Welcome to the bizarre world of David Schisgall's "The Lifestyle: Group Sex in the Suburbs," a new documentary that explores the huge, secret, all-American world of suburban swingers and finds that it does not resemble a '70s porn movie in the least.

The film, which debuted in March in New York and Los Angeles and will open in 15 other cities later this month, elicits as mixed a bag of emotions as you are ever likely to experience at once -- from the shock of witnessing uninhibited group sex among the elderly (not good), to the amazement of witnessing uninhibited group sex among the elderly (good), to the novelty of putting "born again" and "butt plug" in the same thought, and a lot of other funny feelings in between.

Schisgall and producer Dan Cogan spent three years traveling across the country in search of groups of retirees who have decided to ease ass-first into their autumnal years as if into their scalding home spas. What they found was a world in which married, homeowning, boat-buying, barbecuing couples (former schoolteachers, sales directors, Marines and ministers) get together, eat lots of shrimp and bonk each other's spouses in the family room.

"With the possible exception of their participation in the lifestyle," says one of the film's characters as he prepares to take his boat out of dock, "swingers are about as Middle America as you can get." Then correcting himself, "successful Middle America."

Schisgall says he wanted to show what was going on in the suburbs and in "our picture of the people we think of as sort of rock-ribbed Republicans of Orange County or Simi Valley," and maintains that "they are in their own way radicals who have a very positive image of what their freedoms allow them."

The lifestyle exists far underground; its members never discuss or acknowledge it in the presence of others. That Schisgall and Cogan were able to convince couples to open up in front of a camera, let alone allow a camera into a party, is remarkable -- and partly due to the filmmakers' willingness to shoot in the nude (while graciously but firmly declining, on the grounds of journalistic integrity, to "party" with the swingers).

Schisgall's affection toward his subjects is apparent both in the film and in conversation. Their trust in him is also evident on-screen. But when he panegyrizes, as he does at length, about the social and political significance of swinging, it's easy to get the impression that (ideologically at least) Schisgall has gone native.

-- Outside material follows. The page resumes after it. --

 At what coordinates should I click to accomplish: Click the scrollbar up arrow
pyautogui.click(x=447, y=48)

"My patriotic impulses towards a better union, towards more liberty and freedom and better forms of political and social organization are aroused when I'm at a swing party," he says. His playful word choice is duly noted. But whether Schisgall (a self-described "card-carrying Democrat" whose idea of a perfect sexual experience is "a Sunday afternoon with the woman I love") truly sees his subjects as "frontiersmen, rebels and revolutionaries carrying out their revolution along conservative principles," the film doesn't exactly come across as an endorsement.

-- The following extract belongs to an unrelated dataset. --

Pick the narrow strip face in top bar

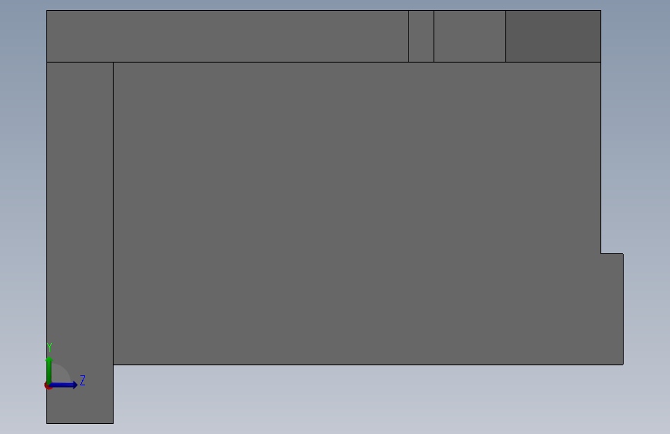pyautogui.click(x=421, y=36)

"Those conservative principles can take you to things that are very radical and avant-garde," he says. But of course, "One can make a revolution that ends in banality."

And it's precisely the banality of the American way of life -- and not the sexual seditiousness of individual characters -- that "The Lifestyle" most effectively criticizes. Though we are treated to fleeting visions of what at first appear to be tableaux vivants by Heironymus Bosch with casting by Botero and sound effects by the Spice Channel ("I didn't want to make a film that turned people on," says Schisgall, and he has splendidly succeeded), the film consists mostly of warm, friendly interviews, scenes of domestic catatonia and trite suburban landscapes (glinting car dealerships, rippling flags, planned communities on planned hills) of an almost ethereal, vaporous emptiness.